### Prompt
Exactly the lines from the start of the data through the line containing "2268x1644 pixels." should be output, with both ends kept and nothing added.

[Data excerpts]
....

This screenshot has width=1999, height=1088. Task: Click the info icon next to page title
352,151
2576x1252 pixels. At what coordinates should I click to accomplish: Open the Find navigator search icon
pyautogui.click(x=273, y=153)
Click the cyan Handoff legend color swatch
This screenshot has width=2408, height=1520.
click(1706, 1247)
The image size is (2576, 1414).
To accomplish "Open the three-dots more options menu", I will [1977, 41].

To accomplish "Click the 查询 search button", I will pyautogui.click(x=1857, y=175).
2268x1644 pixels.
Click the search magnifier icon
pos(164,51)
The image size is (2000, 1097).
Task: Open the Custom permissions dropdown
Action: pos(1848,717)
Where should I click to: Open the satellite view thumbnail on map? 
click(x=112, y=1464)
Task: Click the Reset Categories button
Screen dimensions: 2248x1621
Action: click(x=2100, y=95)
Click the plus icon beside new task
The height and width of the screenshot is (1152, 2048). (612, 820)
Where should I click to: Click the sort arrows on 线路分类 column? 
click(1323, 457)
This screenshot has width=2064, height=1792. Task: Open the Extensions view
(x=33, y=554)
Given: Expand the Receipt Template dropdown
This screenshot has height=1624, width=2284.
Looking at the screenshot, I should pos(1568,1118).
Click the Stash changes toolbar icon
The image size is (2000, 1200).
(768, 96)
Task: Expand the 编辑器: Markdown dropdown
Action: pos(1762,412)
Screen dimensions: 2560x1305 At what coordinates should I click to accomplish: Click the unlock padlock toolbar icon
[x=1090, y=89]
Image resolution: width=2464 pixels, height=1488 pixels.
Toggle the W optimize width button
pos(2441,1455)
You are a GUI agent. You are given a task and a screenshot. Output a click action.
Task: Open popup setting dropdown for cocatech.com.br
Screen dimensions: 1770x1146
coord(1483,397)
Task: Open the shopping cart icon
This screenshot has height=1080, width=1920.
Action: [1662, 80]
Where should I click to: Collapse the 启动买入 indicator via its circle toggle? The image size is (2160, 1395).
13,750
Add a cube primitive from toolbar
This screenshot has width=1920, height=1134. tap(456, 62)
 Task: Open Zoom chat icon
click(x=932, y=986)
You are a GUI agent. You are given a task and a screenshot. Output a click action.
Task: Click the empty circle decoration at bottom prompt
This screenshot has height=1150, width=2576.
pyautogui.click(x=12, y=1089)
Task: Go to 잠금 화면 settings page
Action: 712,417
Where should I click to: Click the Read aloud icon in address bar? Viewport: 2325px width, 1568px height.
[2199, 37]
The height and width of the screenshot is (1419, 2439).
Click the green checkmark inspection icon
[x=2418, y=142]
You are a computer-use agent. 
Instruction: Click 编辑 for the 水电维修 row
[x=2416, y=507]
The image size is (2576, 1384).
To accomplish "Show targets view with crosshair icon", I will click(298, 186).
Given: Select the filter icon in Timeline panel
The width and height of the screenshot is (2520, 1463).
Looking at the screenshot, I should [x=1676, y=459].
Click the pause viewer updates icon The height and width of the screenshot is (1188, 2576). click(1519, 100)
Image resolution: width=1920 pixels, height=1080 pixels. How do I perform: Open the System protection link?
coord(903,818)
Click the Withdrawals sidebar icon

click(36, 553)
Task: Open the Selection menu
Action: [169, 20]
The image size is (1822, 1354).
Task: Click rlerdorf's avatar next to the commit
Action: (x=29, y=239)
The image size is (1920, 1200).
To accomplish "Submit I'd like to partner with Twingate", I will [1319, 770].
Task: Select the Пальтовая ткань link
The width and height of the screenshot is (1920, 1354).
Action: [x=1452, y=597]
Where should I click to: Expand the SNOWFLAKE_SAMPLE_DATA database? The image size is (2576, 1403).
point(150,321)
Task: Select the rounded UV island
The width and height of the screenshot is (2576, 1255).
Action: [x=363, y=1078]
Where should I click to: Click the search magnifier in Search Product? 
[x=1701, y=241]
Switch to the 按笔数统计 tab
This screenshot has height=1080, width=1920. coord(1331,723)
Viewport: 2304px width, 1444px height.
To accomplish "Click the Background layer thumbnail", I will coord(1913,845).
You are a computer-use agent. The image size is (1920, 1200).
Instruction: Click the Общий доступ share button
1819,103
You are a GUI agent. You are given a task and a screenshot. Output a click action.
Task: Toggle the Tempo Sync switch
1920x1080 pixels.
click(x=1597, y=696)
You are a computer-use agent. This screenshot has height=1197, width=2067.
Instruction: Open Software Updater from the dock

....

### Reply to the exercise
This screenshot has width=1999, height=1088. Task: Click the info icon next to page title
352,151
2576x1252 pixels. At what coordinates should I click to accomplish: Open the Find navigator search icon
pyautogui.click(x=273, y=153)
Click the cyan Handoff legend color swatch
This screenshot has width=2408, height=1520.
click(1706, 1247)
The image size is (2576, 1414).
To accomplish "Open the three-dots more options menu", I will [1977, 41].

To accomplish "Click the 查询 search button", I will pyautogui.click(x=1857, y=175).
2268x1644 pixels.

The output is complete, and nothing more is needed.